■ Text for analysis
+++
Absurdly Driven looks at the world of business with a skeptical eye and a firmly rooted tongue in cheek.

Have you even been stuck on the tarmac? In a plane, that is.

The temperature can rise in line with your temper.

Especially on a 90-degree day.

That's what author Emily France says happened to her, as she was on a United flight from Denver to El Paso.

She told the Denver Post that she and her baby, Owen, sat for two hours in the sweltering plane. She said the vents were just pumping hot air.

Flight attendants and a passenger helped by offering ice. The cabin crew even allowed her to come to the front of the plane for 20 minutes. But then there was renewed hope for a takeoff, so she had to sit down at the back of the plane.

That hope was dashed. And then Owen began to suffer.

"His whole body flashed red and his eyes rolled back in his head and he was screaming," she told the Post. "And then he went limp in my arms. It was the worst moment of my life."

Then, she said, she and other passengers begged for an ambulance. It appears what followed was a disagreement between cabin crew and ground crew as to whether stairs should be brought to the plane or whether the plane should return to the gate.

In the end, it was the latter.

"They were not equipped to handle it," she said. "They couldn't evacuate us. It was chaos. I really thought my son was going to die in my arms."

She said it took 30 minutes to get back to the gate. Owen was taken to hospital, but he's now fine.

Two hours is the limit that an airline can keep you on a grounded plane without giving you sustenance and an opportunity to use the restroom.

France believes there should be a temperature limit, too. I have sympathy with that.
+++
(Dataset items)
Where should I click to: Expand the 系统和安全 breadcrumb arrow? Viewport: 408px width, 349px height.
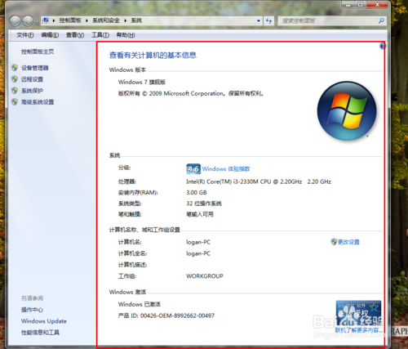[x=126, y=20]
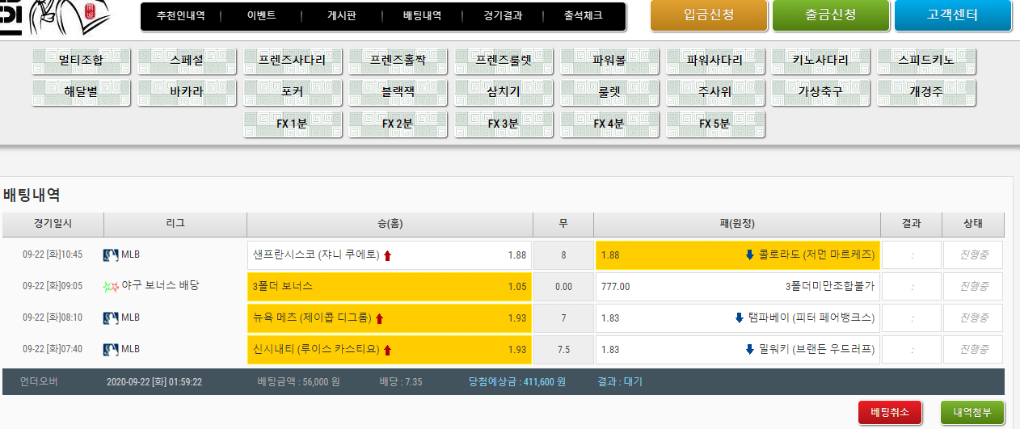Click the red up arrow beside 뉴욕 메츠
The width and height of the screenshot is (1020, 429).
click(379, 318)
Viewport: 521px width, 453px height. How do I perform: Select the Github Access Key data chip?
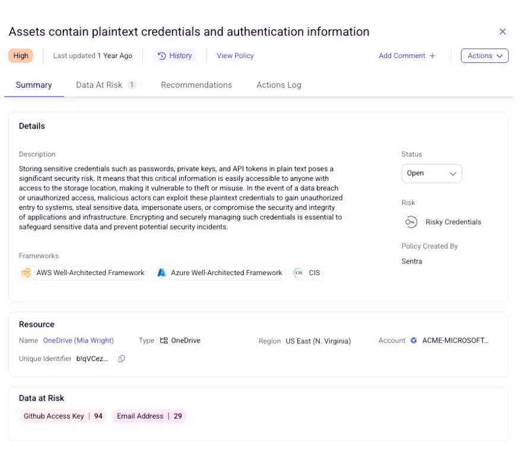tap(63, 416)
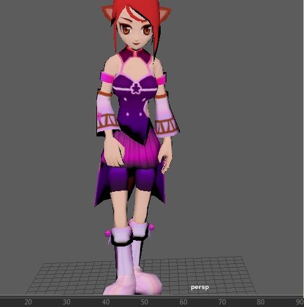Click frame 20 on the timeline
This screenshot has height=307, width=304.
tap(28, 302)
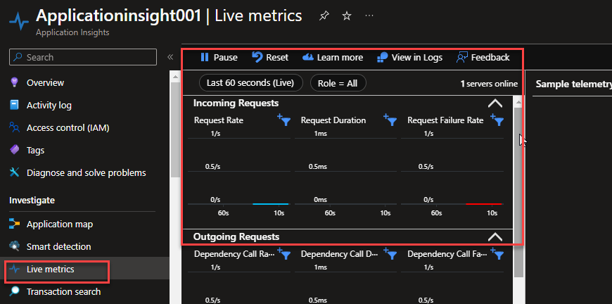Focus the sidebar Search field

pos(83,57)
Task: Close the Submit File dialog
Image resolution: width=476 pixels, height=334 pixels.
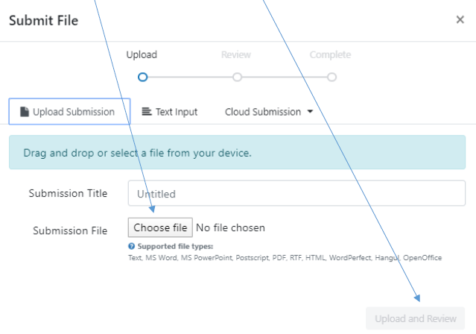Action: [460, 19]
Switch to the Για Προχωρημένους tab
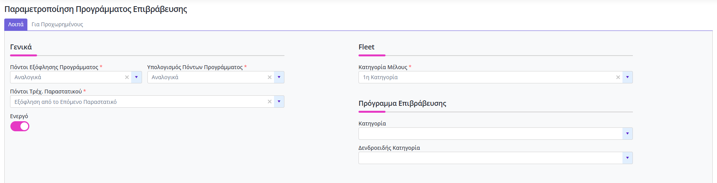 pyautogui.click(x=57, y=24)
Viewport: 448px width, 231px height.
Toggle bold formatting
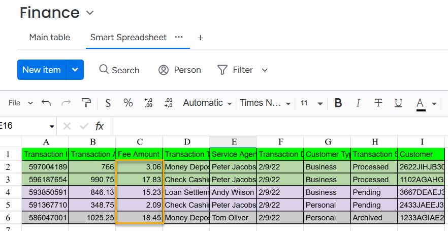tap(338, 103)
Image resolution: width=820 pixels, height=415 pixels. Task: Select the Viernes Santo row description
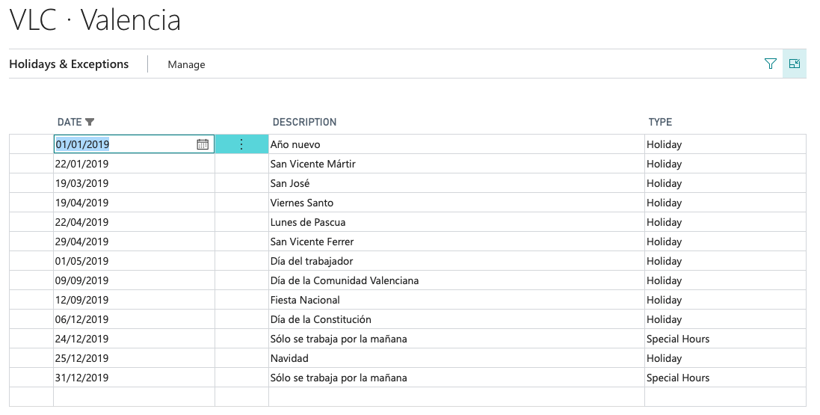(x=302, y=203)
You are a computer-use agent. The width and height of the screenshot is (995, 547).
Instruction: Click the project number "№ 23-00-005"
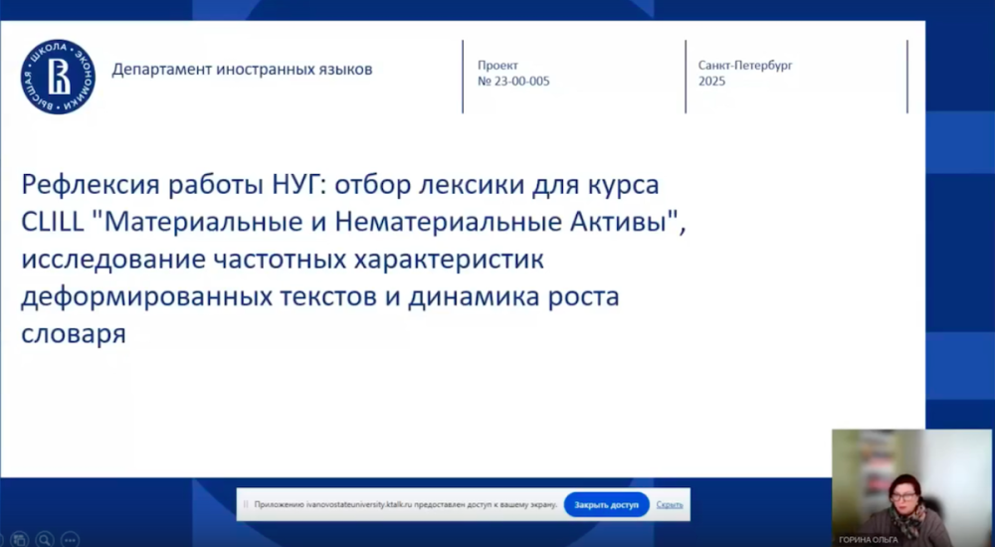[x=513, y=82]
+++
■ What the exercise asks
Copy the article about the overheated plane from the words "Have you even" through "to El Paso.", replacing "tarmac" with "runway".

■ Answer to this problem
Have you even been stuck on the runway? In a plane, that is.

The temperature can rise in line with your temper.

Especially on a 90-degree day.

That's what author Emily France says happened to her, as she was on a United flight from Denver to El Paso.